Miss H suffered a miscarriage when she was 15 weeks pregnant in 2011. On examination of the baby at her local hospital there was no evidence of any congenital anomaly or infection. No further tests or investigations were carried out and no cause for the miscarriage was identified. Miss H and her partner continued to try and conceive naturally but without success and in 2014 she underwent IUI, a type of fertility treatment, which was provided by the NHS at another NHS Trust. This treatment led to a positive pregnancy but sadly this ended in an early miscarriage.
To continue with fertility treatment Miss H was advised that she would need to pay privately and so she paid over £3,000 for two further cycles of IUI. The second treatment again was successful but ended in miscarriage and the third treatment failed. Shortly afterwards Miss H and her partner ‘s relationship broke down.
In 2018 Miss H discovered she was pregnant again but tragically this also ended in her miscarrying a fourth baby. However, this time she was referred to a Miscarriage Clinic. Various blood tests were performed which confirmed that she had a positive antibody, Anti-Beta-2 glycoprotein-l (aB2GPl), for Antiphospholipid Syndrome (APS), an autoimmune condition of hypercoagulation which is a treatable cause of recurrent miscarriage. To prove the diagnosis, Miss H had a further blood test taken some 12 weeks or so later and again the result was positive. It was confirmed that APS may be the cause of her repeated miscarriages and so in any future pregnancies she would need blood thinning treatment in the form of heparin and aspirin.

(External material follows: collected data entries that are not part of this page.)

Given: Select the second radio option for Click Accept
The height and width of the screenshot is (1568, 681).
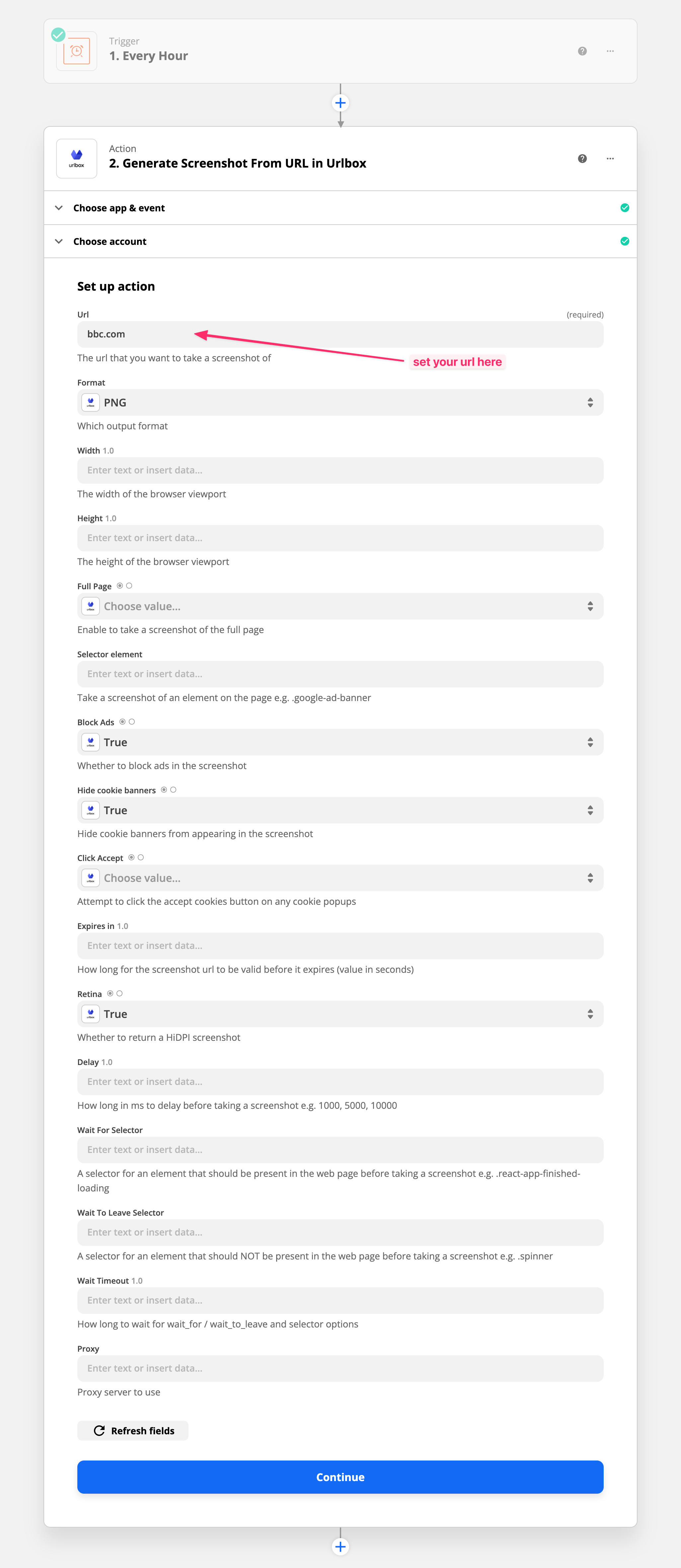Looking at the screenshot, I should point(141,858).
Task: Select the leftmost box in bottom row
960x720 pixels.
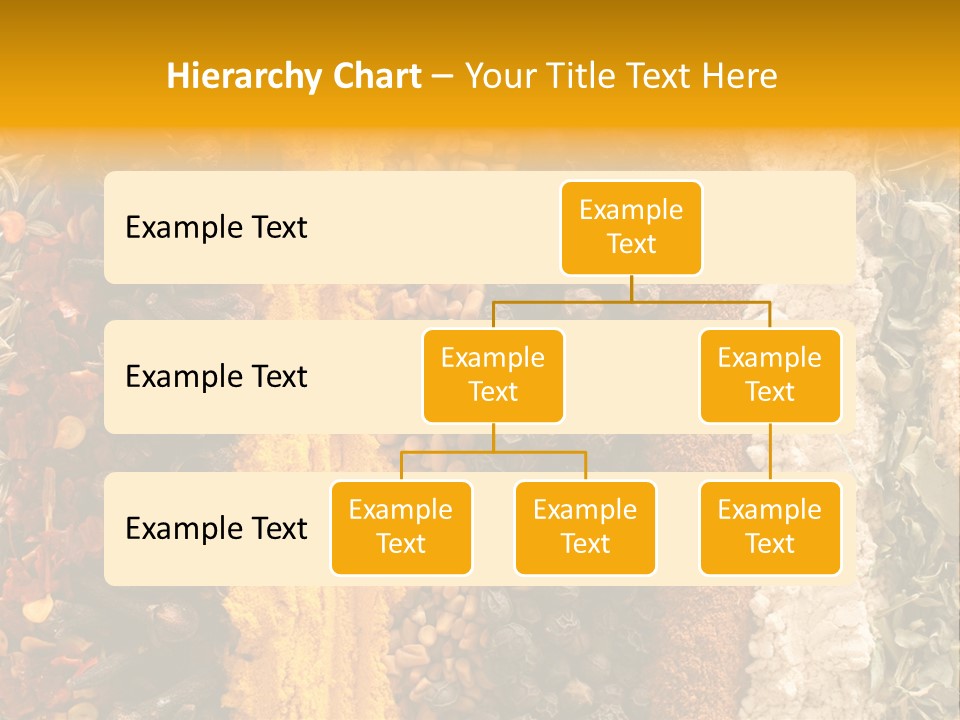Action: [x=401, y=527]
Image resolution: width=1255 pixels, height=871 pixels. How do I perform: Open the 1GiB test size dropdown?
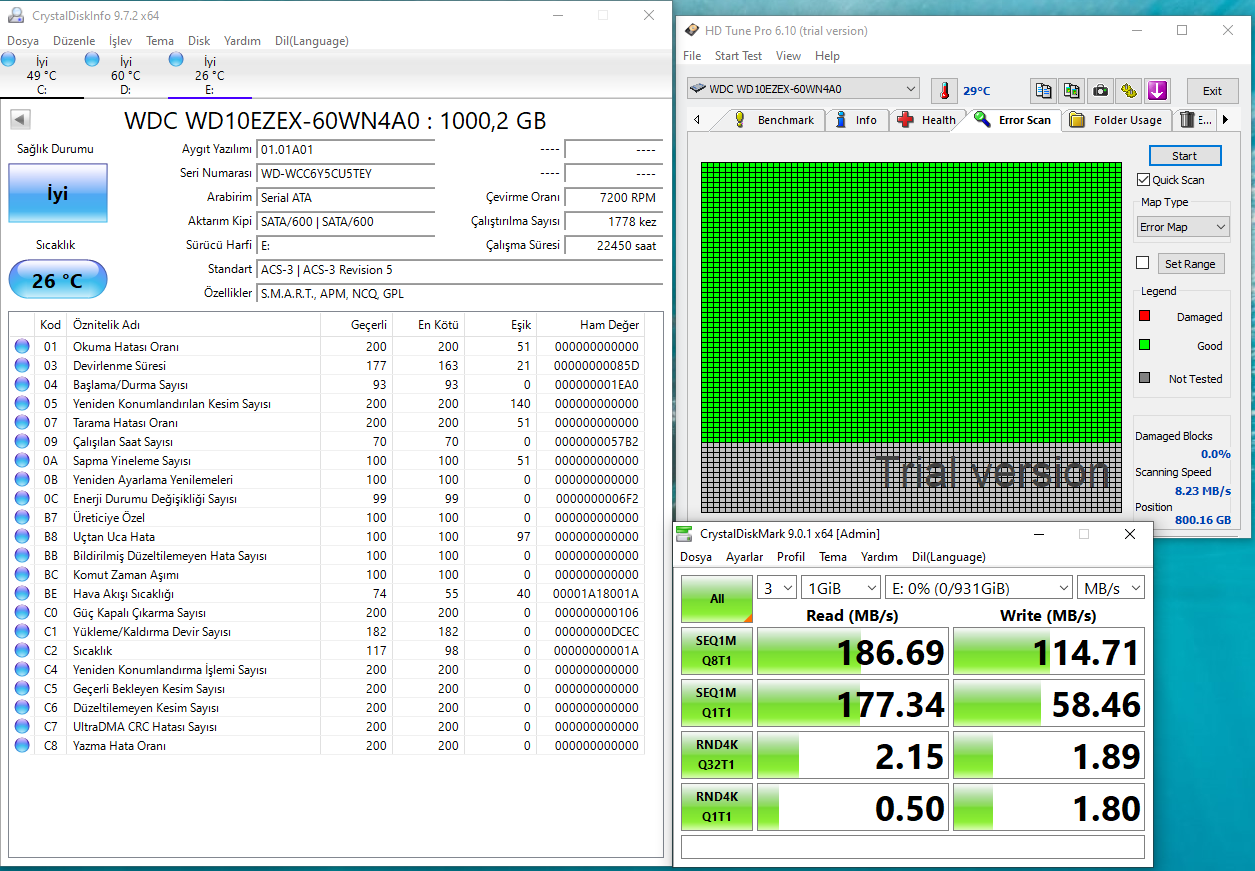point(840,588)
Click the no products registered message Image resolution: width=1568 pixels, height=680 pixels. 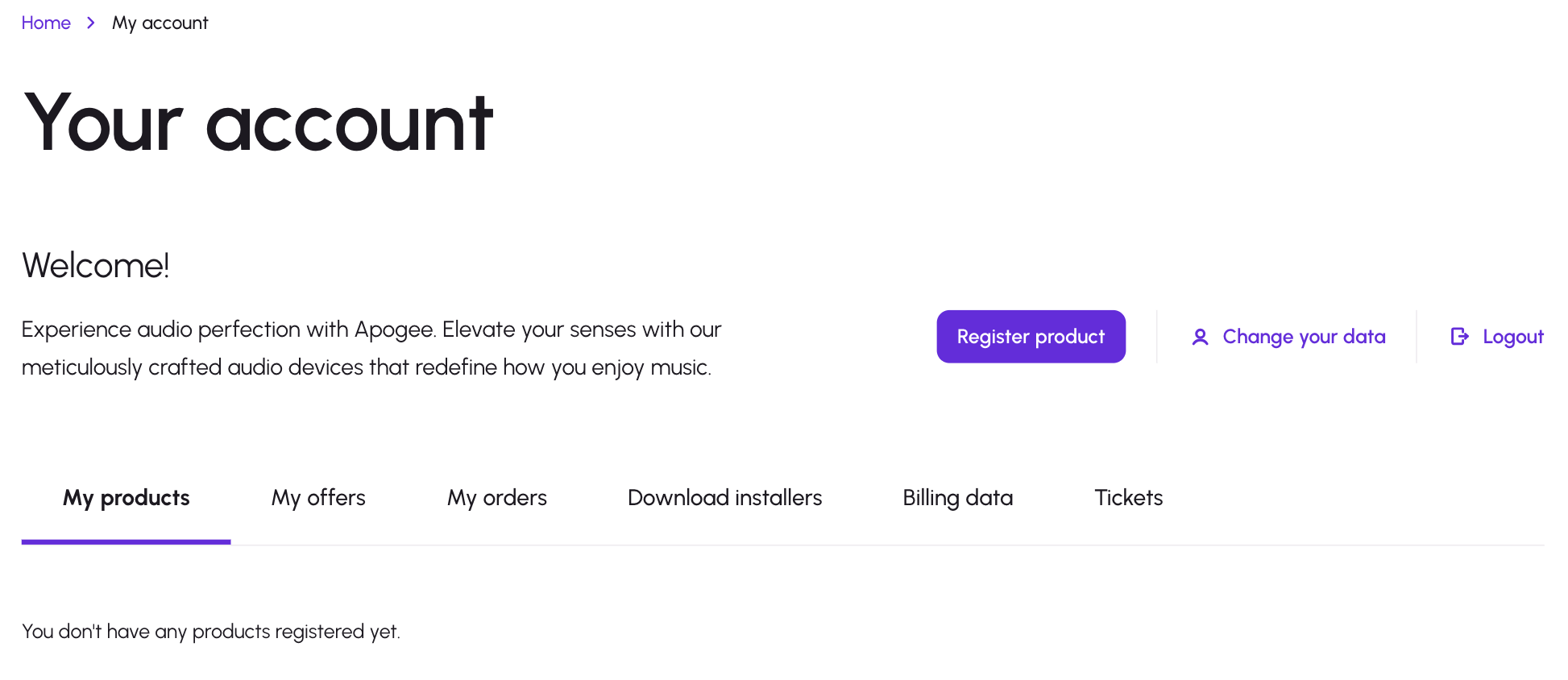pyautogui.click(x=211, y=632)
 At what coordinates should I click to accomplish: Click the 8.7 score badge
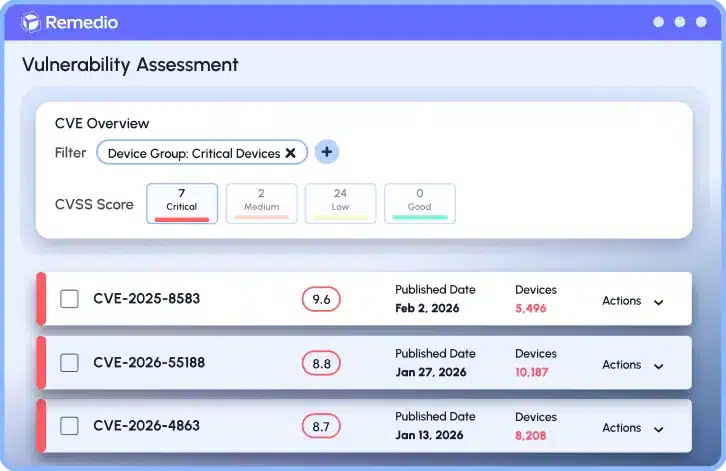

Miss H asked us to investigate the standard of care she had received from two NHS Trusts. With the assistance of an expert in Obstetrics and Fertility medicine we confirmed that all women with recurrent first-trimester miscarriage and all women with one or more second trimester miscarriage should be screened before pregnancy for antiphospholipid antibodies. Therefore, we could say that Miss H should have been tested and diagnosed with APS in 2011 and before she was offered fertility treatment. As a result of these breaches of duty, she suffered 3 heart breaking miscarriages causing psychological injury and she endured and incurred the cost of invasive and uncomfortable fertility treatment which was always bound to fail.
Formal Letters of Claim were sent to both Trusts involved in Miss H’s care. The Trust responsible for the fertility treatment denied that the treatment they had provided was negligent. We disagreed with this view and the claim was ultimately settled in Miss H’s favour on behalf of both Trusts and she recovered a five figure settlement.
In this case there were multiple opportunities to diagnose Miss H’s condition over a number of years but this was not a bar to her bringing a claim as she sought our assistance as soon as she learned of her diagnosis.